Where Did Affordable OCR Go?

← Back to Stories (view on slashdot.org)

Posted by Cliff on Thursday August 12, 2004 @06:50AM from the from-print-to-data dept.

Goeland86 asks: "Has OCR (Optical Character Recognition) died down? Where have all the magical programs that translate your handwriting to office compatible files gone? Most of the windows programs nowadays are either expensive (ReadIris Pro 9 about $400) and not that many OSS projects for OCR have released a recent update (Kognition was last updated on July 17th 2003 according to Freshmeat). Has everyone already scanned/translated all of their paper files? Has OCR outlived its use, or is it just a fancy technology that hit a dead end in terms of the market? Have Slashdot readers used it? If so, are you still using it? If not, why?"

6 of 79 comments (clear)

Min score:

Reason:

Sort:

ocr and pdf by i621148 · 2004-08-12 06:52 · Score: 3, Interesting

i think that pdf's and the availability of the free adobe viewer have pretty much obsoleted ocr.
ocr has to be babysat also. it is not 100% reliable like scanning to pdf is...
Personally... by WildFire42 · 2004-08-12 07:00 · Score: 2, Interesting

Personally, I believed that the amount of return for any further research put into OCR technology wasn't really worth it at this point. OCR is actually pretty darn reliable for printed characters, even if it sucks wind for handwriting. Mostly, people are interested in OCR'ing printed characters, and handwriting recognition is just one of these nifty, shiny technologies that wouldn't be used that often.

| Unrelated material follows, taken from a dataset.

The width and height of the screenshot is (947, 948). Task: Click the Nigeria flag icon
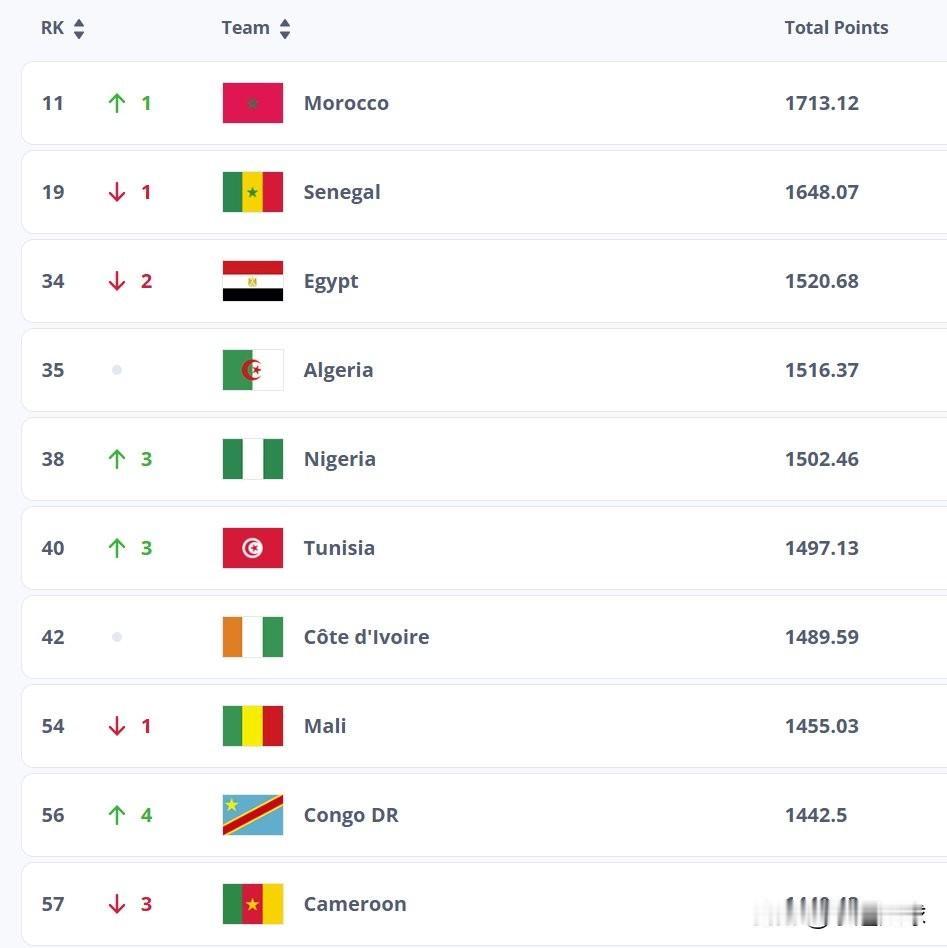click(252, 459)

At this point, OCR is a commodity. It's not really worth the hundreds of thousands or millions of dollars for research to get an extra 2% accuracy, so the technology is stagnant and the prices for standard, printed character OCR are dirt cheap.

With that being said, I see voice dictation as the next big thing. Voice recognition is where OCR was 10 years ago, still new, not many players in the market, and a lot of room for technological improvement. The accuracy isn't that great, even with extensive "training", and more and more, because of the need for archiving, data warehousing, captioning for accessibility (Section 508, W3C WAI and the like), captioning without training is going to become a shining goal within the next 10 years.
Where did useful OCR go? by Karma+Farmer · 2004-08-12 07:01 · Score: 2, Interesting

I want OCR that works, and I want a flying car.

I'm assuming people got sick of paying $39.95 for OCR software that didn't do jack squat, and was about as reliable as handing your documents to a spastic monkey. I'm also assuming software makers got sick of making $3 or $4 (or less) on each package, only to get a million tech support calls along the lines of "It doesn't work. I want my money back."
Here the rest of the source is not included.